Incluso sin las cargas logísticas de la isla, la Oficina de Prisiones ya se encuentra bajo presión. Una crisis interna ha afectado a la agencia desde al menos 2019, cuando el suicidio de Jeffrey Epstein en el Centro Correccional Metropolitano federal de Nueva York expuso fallas sistémicas en supervisión, personal y respuesta a emergencias.
Una investigación posterior reveló fallas profundas y previamente no reportadas dentro de la Oficina de Prisiones, incluyendo conducta criminal generalizada entre empleados, abusos sistemáticos, decenas de fugas y violencia crónica sin resolver en múltiples instalaciones.

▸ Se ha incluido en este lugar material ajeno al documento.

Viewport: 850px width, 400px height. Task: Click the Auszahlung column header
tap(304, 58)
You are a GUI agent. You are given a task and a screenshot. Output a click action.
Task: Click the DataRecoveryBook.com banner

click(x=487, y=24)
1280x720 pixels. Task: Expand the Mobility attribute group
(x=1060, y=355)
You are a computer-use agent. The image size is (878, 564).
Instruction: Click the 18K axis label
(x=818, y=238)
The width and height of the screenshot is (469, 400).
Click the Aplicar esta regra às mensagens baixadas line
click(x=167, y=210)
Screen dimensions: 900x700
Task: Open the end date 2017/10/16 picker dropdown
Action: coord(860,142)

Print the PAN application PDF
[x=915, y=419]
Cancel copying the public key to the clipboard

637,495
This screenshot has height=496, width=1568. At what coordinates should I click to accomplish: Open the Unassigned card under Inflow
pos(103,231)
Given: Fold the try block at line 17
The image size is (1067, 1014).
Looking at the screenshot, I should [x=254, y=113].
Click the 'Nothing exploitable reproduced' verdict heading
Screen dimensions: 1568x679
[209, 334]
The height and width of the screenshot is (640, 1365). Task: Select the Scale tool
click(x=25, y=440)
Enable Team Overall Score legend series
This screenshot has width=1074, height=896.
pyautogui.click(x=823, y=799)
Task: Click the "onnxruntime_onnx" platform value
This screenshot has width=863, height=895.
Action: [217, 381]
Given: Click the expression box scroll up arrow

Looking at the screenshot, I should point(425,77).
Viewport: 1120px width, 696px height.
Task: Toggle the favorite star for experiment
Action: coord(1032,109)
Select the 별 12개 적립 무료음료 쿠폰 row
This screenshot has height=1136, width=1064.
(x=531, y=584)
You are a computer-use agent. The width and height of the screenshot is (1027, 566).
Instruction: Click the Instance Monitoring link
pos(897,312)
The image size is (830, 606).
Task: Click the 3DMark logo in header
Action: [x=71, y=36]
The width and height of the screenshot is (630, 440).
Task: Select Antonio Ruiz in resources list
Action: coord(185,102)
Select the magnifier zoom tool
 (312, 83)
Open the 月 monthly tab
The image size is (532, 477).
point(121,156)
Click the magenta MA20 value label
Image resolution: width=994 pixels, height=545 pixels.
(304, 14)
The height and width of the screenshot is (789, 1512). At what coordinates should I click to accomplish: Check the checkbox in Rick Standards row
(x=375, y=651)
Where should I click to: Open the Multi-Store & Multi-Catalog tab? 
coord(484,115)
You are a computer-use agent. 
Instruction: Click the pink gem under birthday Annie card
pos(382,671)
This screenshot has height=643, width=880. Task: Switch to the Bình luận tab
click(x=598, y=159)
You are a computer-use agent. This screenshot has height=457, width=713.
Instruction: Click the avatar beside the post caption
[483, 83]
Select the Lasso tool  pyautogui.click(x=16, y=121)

Una prisión federal para mujeres en Dublin, California, fue objeto de escrutinio nacional tras revelaciones de abusos sexuales sistemáticos por parte del personal. Esas denuncias ayudaron a impulsar una reforma legislativa. El año pasado, el presidente Joe Biden firmó una ley que fortalece la supervisión de la agencia tras una serie de reportajes de Associated Press que destacaron sus múltiples fallas.
El llamado de Trump a reabrir una instalación notoriamente costosa y obsoleta en medio de ese caos ha generado críticas incluso dentro del ámbito federal. Un portavoz de la Oficina de Prisiones emitió una declaración limitada diciendo que la agencia “cumplirá con todas las órdenes presidenciales”, pero se negó a responder preguntas sobre la viabilidad o si el Departamento de Justicia o el Servicio de Parques Nacionales habían sido consultados.
La administración también ha promovido una serie de propuestas polémicas sobre encarcelamiento y detención. Trump planteó la idea de enviar prisioneros estadounidenses a una instalación de máxima seguridad en El Salvador, una prisión extranjera infame por internamientos masivos, abusos a los derechos humanos y falta de debido proceso.
También ha ordenado al Pentágono y al Departamento de Seguridad Nacional que abran nuevas zonas de detención en la bahía de Guantánamo, con capacidad para albergar hasta 30,000 detenidos catalogados como “criminales extranjeros más peligrosos”.
Alcatraz, en contraste, no es una fantasía. Es un lugar físico con peso histórico. Pero convertirlo nuevamente en prisión requiere más que una declaración presidencial. Implicaría obstáculos legales, ambientales y legislativos, sin mencionar el consentimiento del Servicio de Parques Nacionales.
La idea de que podría reconstruirse y modernizarse rápidamente como una instalación de alta capacidad para albergar a “los delincuentes más despiadados y violentos de Estados Unidos” ignora décadas de abandono y el costo extraordinario de restauración.
Aun así, la visibilidad de la isla —en la bahía frente a la costa de San Francisco y visible desde el Puente Golden Gate— la convierte en un escenario ideal para la inclinación de Trump por acciones simbólicas pero vacías. Reabrirla implicaría reclamar no solo una prisión, sino el mito del encarcelamiento perpetuo y la ausencia de misericordia cristiana.
“Cuando éramos una Nación más seria, en el pasado, no dudábamos en encerrar a los criminales más peligrosos y mantenerlos lejos de cualquier persona que pudieran dañar. Así es como debe ser.” — Donald Trump, 4 de mayo de 2025 (vía Truth Social)
El lenguaje evoca una añoranza por una América del pasado. Pero ese pasado, para muchos, incluía sometimiento racial, sesgo judicial y un sistema penitenciario construido para atacar a poblaciones marginadas.
Alcatraz ya no es una prisión funcional. Como escenario, satisface la necesidad de Trump de provocar drama. Crea un gesto visible y cinematográfico de mano dura. No tiene que lidiar con las crisis subyacentes: tribunales sobrecargados, instalaciones sin fondos, violencia carcelaria en aumento y un sistema de inmigración sin claridad legal.
En ese sentido, Alcatraz no es una respuesta al crimen. Es una declaración sobre quién puede ser olvidado en Estados Unidos. Su regreso no busca resolver nada. Está diseñado para recordarle al país que Trump tiene poder absoluto y a quién podría enterrar con él.